Отдавать приказ не пришлось. Дюжина сорвиголов, из тех, кто был поотчаянней, первыми бросились на нас. Среди них был поднявшийся на ноги бородач с окровавленным лицом. Он схватил выпавший из рук осколок камня, тот самый, которым невольник рассчитывал расправиться со мной накануне. Рут и еще несколько моих гладиаторов не оставили бывшим рабам ни единого шанса. Невольники пали, сраженные точечными ударами, захлебываясь в собственной крови. Вид поверженных товарищей сбил наступательный порыв с остальных. Извергая ругательства, осыпая нас проклятиями, не опуская палки, они шли вперед, но теперь уже не решались бить первыми.

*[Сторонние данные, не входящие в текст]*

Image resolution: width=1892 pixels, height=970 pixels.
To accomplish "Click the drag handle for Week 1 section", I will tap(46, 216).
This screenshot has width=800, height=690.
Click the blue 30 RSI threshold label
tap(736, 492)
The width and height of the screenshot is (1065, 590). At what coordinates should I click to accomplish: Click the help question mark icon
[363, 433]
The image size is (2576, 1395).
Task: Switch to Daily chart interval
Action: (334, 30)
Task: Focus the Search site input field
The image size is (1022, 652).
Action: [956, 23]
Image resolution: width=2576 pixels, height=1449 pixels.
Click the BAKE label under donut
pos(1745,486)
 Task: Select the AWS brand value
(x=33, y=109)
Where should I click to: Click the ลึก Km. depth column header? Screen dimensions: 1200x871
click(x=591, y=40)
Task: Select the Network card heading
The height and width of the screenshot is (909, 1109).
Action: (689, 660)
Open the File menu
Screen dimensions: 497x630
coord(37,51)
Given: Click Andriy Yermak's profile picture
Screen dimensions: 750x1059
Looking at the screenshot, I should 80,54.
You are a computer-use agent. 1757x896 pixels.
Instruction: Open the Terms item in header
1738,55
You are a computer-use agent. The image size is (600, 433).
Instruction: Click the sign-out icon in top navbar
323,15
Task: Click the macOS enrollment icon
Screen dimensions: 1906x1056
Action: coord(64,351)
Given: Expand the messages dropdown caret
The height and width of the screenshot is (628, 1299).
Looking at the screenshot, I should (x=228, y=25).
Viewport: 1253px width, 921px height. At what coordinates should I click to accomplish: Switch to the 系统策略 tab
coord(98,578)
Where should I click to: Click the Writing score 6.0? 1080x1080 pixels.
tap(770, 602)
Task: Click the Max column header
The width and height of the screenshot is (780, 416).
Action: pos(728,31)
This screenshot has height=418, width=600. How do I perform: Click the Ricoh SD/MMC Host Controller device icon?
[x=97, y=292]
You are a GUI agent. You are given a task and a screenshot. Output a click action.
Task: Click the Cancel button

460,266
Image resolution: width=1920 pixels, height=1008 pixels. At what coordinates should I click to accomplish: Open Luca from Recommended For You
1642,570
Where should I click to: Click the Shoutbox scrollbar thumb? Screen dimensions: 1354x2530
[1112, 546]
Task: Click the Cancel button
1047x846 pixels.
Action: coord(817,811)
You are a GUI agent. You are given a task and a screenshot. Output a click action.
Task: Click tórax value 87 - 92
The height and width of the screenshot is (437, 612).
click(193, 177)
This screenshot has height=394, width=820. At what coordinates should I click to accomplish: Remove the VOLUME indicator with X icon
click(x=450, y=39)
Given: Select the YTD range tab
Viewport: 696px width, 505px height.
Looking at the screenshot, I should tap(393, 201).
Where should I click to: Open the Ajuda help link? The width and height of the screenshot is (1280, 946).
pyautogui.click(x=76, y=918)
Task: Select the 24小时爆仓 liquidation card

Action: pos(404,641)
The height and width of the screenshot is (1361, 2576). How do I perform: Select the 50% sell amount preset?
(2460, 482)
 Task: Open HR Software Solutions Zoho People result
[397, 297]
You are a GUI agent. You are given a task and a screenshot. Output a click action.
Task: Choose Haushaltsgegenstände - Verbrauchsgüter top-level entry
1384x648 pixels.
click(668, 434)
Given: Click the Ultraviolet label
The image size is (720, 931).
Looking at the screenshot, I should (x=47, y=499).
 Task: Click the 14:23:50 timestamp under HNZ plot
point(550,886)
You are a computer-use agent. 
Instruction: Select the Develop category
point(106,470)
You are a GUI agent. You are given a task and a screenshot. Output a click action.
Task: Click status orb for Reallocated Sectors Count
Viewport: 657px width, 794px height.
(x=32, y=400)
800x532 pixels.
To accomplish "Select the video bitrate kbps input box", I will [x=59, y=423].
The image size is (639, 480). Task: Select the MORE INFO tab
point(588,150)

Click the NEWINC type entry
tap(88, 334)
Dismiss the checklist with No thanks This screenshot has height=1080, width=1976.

Вряд ли кто-то из бывших невольников хотел умирать, не успев распробовать столь долгожданную свободу на вкус. Выпад гладиаторов вернул опьяненному разуму невольников было утраченное восприятие реальности происходящих событий. Однако рабы не собирались отступать. Я не знал, что могло остановить их и что спровоцировало вспышку ярости, но резня у пепелища виллы их доминуса не входила в мои планы. Вовсе не хотелось пачкать свои руки в крови рабов. Для Спартака, лидера восстания, такой ход был бы непозволительной роскошью.
– Уходим! – выкрикнул я.
Гладиаторы, на лицах которых застыла насмешка, перемешанная с разочарованием, не стали задавать никаких вопросов. Мы развернули своих коней и сразу перешли на галоп. Копыта жеребцов подняли с земли пыль, облако которой скрыло от наших взглядов обезумевшую, дикую толпу рабов, выкрикивавших нам вслед проклятия и угрозы. Очень скоро эти крики растворились в ночи. Время спустя мрак поглотил догорающую виллу. Остался неприятный осадок, чувство чего-то незаконченного, и когда через несколько миль я велел перейти на шаг своему конному отряду, на душе появилась тяжесть. Все вышло совсем не так, как я хотел… Вернее совсем не так! Все скатилось в тартарары! Мысли спотыкались одна о другую. Я слишком устал, и размышления стоило оставить на потом.
Среди гладиаторов шла оживленная дискуссия. Я скакал немного позади своей группы, поэтому слышал их громкие голоса, полные недовольства и раздражения.
– Как это понимать? – раздраженно спрашивал один из моих ветеранов Ногур, получивший ранение во время сражения при Брундизии, но быстро пришедший в себя в лагере у реки. – Может, кто объяснит, что произошло?
Он старательно пытался вернуть спату обратно в ножны, одновременно извергая ругательства.
– Да, почему мы отступили перед кучкой недотеп? – присоединился к вопросу Ногура другой мой ветеран Остар. – Последнее, что я сделаю в этой жизни, так это ослушаюсь приказ Спартака, но по мне так не поздно вернуться обратно и показать этим паршивцам, кто в доме хозяин!
Гладиаторы ответили громким улюлюканьем, поддержав Остара. Вопрос казался резонным. Я тяжело вздохнул, понимая, что сам не до конца знаю ответ. Чтобы получить ответ, требовалось время. Сейчас в голове стоял один только гул. Я должен был предложить освобожденным невольникам с виллы присоединиться к нам, но ничего не вышло. Мы никак не ответили на их дерзкий, своевольный выпад, хотя должны были действовать резко, жестко, правильно говорили мои ветераны. Получилось так, как получилось. Не хотелось искать оправдания. Не потому ли, что как раз оправданий у меня не было.
– Уверен, во всей Италии не нашелся бы ни один человек, которому вздумалось бы жалеть о их смерти! – заверил Остар.
– Уж я бы точно ни о чем не стал сожалеть! – расхохотался Ногур, которого мысль, что кучка необученных рабов – пахарей с латифундии, вооруженных палками и камнями, попыталась убить экипированных гладиаторов, приводила в восторг. Он наконец спрятал спату в ножны, но все еще держался за рукоять меча.
– Объясняю для непонятливых, – Рут, видя, что я чувствую себя не в своей тарелке, решил поддержать меня. – Кто захочет присоединиться к восстанию, где один раб бьет другого раба? Неправильно как-то получается! Еще вопросы?
– Вопрос в том, для чего мы вообще сунулись на эту латифундию? – пожал плечами Ногур, задетый тоном, в котором говорил с ним Рут. – Атак да, вопросов как-то больше нет. Не было бы этой виллы, не было бы, собственно, самих вопросов. Вот как-то так.